Posted inTheology and Practice

What Veterans need more than your thank you

vdGetting a veteran to open up about their experience in war is often hard.  I used to think this was because what they considered their experiences classified. They were not free to talk about it.  If that wasn’t it, I supposed they simply did not want to revisit the horrors of war they witnessed.

But after having the honor of a few veterans breaking their silence in my presence, I am convinced there is another reason for their silence:  guilt.  They are convinced that things they did were not honorable at all.  Sometimes, they question the morality of the orders they received.  Other times, they know that in the heat of war, they did questionable things not even ordered specifically to do.

I fear that we actually sometime do them harm on a day like this when we proclaim their every deed heroic and laud worthy.  They say internally, “If you only knew what I did.”  Our praise can amplify the guilt they feel.

What do they need instead?  They need two things:

  1. They need the assurance that using the sword in the punishing of evil as directed by the superiors is in fact not sinful but laudable.  It is carrying out their role as soldier in a God-pleasing way.  Even though Satan tries to argue otherwise, this killing is done with God’s approval.  It is as holy as a mother changing a diaper or a pastor preaching a sermon.
  2. They need to know that when they ended up doing something that was not necessary for the punishing of evil whether at the command of a superior or simply in the heat of the moment, there is forgiveness in Jesus for such action.  Those things should not remain hidden in the soul were they can rot said soul away each day.  They should be confessed to God in order that the forgiveness of Christ might be loosed upon those sins.  They need to be encouraged to confess those sins to the pastor God has given them in order that the word of absolution might be spoken.

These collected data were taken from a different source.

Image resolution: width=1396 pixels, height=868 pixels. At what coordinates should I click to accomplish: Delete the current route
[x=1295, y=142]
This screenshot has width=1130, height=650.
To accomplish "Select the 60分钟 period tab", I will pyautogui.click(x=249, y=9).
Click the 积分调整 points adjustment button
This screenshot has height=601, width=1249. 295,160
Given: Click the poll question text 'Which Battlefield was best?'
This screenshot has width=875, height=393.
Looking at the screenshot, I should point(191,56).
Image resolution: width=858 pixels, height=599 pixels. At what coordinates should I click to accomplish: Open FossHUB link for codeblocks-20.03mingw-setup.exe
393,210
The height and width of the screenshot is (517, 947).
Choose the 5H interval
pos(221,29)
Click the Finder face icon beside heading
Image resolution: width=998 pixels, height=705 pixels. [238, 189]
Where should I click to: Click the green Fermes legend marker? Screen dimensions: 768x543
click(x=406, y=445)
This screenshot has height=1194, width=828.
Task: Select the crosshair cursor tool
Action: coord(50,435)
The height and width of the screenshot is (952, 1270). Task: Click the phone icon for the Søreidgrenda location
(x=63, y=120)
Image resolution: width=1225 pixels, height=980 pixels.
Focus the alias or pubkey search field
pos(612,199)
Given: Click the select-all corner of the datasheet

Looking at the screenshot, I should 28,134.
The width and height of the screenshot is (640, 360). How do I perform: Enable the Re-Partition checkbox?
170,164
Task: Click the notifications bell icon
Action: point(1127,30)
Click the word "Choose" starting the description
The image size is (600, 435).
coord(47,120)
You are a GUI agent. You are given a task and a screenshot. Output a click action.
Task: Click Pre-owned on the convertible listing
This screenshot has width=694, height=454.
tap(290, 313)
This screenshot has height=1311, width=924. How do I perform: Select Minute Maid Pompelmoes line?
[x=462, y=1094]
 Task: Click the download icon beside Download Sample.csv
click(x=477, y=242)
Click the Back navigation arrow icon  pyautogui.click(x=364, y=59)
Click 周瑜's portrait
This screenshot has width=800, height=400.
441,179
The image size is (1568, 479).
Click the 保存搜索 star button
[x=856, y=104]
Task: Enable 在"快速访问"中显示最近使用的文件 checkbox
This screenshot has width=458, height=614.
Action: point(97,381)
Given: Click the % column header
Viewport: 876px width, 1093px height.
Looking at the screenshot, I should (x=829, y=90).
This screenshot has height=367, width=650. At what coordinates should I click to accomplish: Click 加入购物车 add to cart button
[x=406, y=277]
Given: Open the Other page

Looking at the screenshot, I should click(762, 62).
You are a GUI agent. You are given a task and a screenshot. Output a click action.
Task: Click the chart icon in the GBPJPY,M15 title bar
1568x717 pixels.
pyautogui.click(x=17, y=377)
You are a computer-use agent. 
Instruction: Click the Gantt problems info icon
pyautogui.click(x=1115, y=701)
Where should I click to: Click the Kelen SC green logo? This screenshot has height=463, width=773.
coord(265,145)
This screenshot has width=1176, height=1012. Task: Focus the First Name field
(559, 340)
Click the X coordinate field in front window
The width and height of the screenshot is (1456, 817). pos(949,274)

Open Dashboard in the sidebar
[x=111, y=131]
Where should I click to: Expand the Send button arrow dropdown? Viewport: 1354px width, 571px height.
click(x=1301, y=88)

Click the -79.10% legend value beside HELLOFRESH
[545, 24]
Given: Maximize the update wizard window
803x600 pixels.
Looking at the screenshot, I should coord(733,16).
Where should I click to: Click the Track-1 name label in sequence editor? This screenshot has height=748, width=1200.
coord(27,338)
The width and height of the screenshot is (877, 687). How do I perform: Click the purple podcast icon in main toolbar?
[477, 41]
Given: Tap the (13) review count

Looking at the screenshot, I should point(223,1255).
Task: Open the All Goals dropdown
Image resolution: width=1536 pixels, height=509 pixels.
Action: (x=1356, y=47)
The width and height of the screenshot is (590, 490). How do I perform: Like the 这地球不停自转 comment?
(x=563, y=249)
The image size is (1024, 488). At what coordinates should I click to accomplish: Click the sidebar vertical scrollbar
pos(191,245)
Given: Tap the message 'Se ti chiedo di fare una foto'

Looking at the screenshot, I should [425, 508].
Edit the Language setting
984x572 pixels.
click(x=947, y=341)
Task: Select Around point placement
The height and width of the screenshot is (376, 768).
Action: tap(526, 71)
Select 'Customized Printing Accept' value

Your thank you in surely appropriate today.  But the veterans you know best might well need the assurance of Jesus’ forgiveness even more than your thank you.  Give it to them.

One thought on “What Veterans need more than your thank you

  1. Phil,

    A couple of things. First, why do you assume that a veteran is carrying around guilt? Why do you assume that a veteran, because he was in a war, must have killed? Have you ever considered that they just don’t want to talk about it for any reason? Or maybe they lost friends on a battlefield hundreds of miles away and don’t like talking about that.

    Second, give them the assurance of Jesus’ mercy? Do you want me to walk up to every vet and say “Deus te absolvit?” Do you really think that Christian vets don’t already know that God’s mercy is available to them? Who the hell are you to say what vets really need? Your post is just this side of insulting to veterans. Who made you an authority? Why must all your theology be predicated upon guilt?